## What needs to be done
What you should end up with is an exact copy of the lines from the one holding "Viewport: 1852px width, 1177px height." through the last line of the entries below, both included, and nothing else; leave every picture out.

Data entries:
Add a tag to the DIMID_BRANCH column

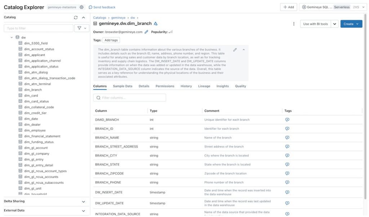286,119
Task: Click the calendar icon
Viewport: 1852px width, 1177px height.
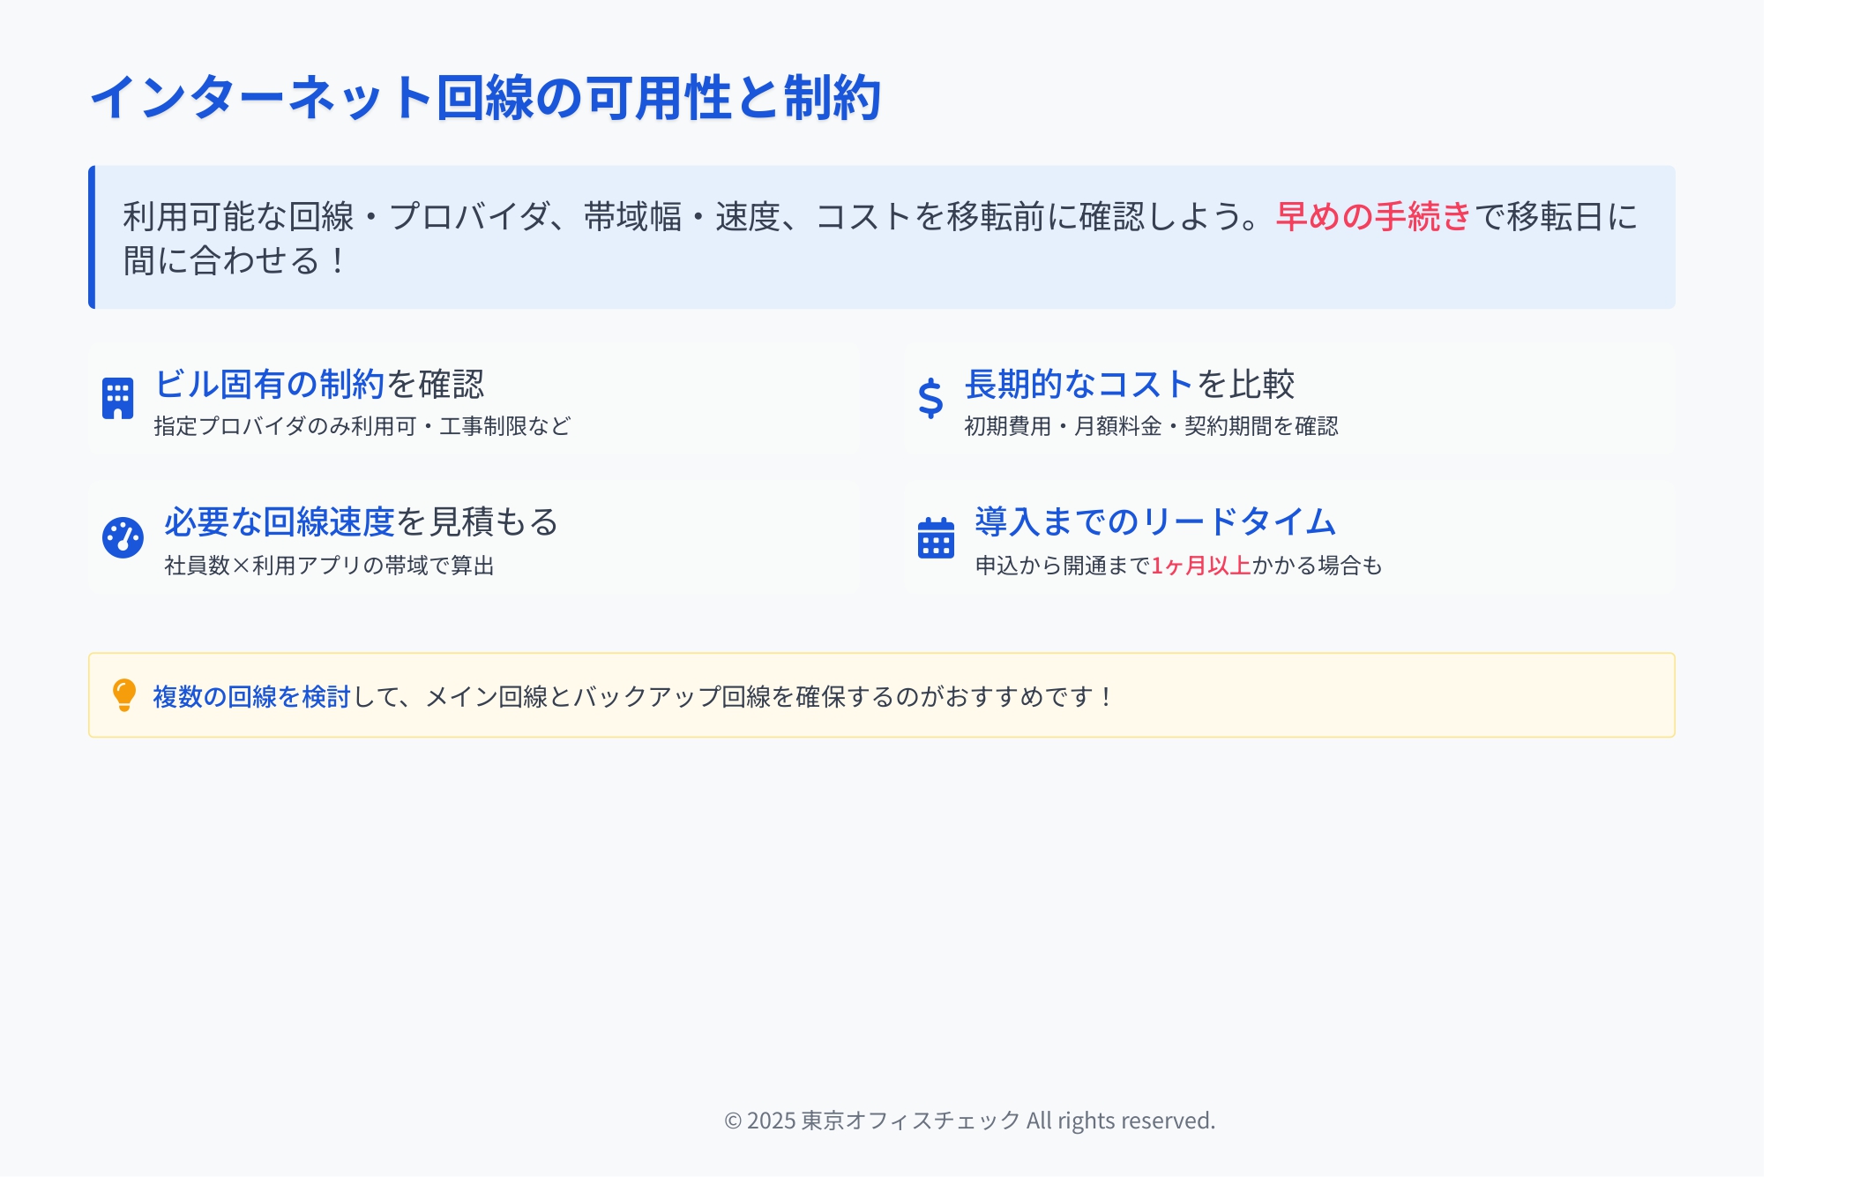Action: (x=936, y=537)
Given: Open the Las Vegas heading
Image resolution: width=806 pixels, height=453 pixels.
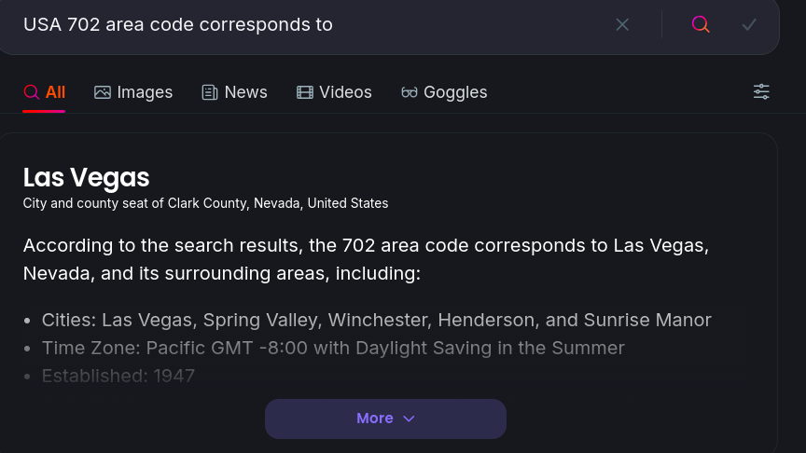Looking at the screenshot, I should click(86, 178).
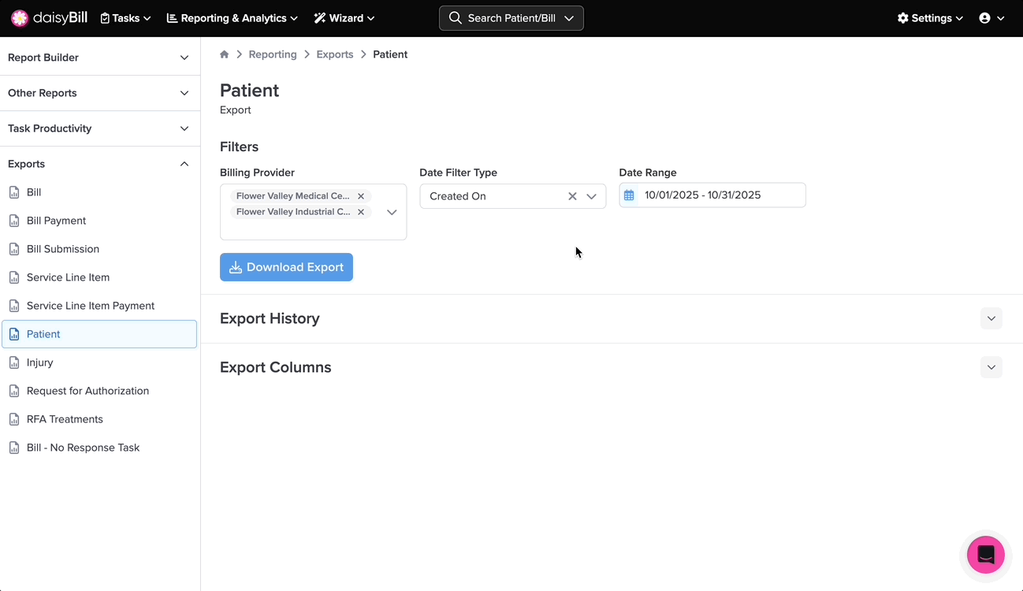Open the chat support bubble icon
Viewport: 1023px width, 591px height.
click(985, 555)
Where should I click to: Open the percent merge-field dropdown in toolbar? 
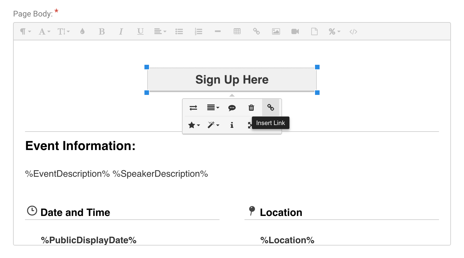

## Output
Viewport: 1852px width, 1177px height.
Action: (x=936, y=537)
Given: Open the Las Vegas heading
Image resolution: width=806 pixels, height=453 pixels.
Looking at the screenshot, I should click(86, 178).
Open the chat support bubble icon
Viewport: 1023px width, 591px height.
click(985, 555)
Where should I click to: Open the percent merge-field dropdown in toolbar? 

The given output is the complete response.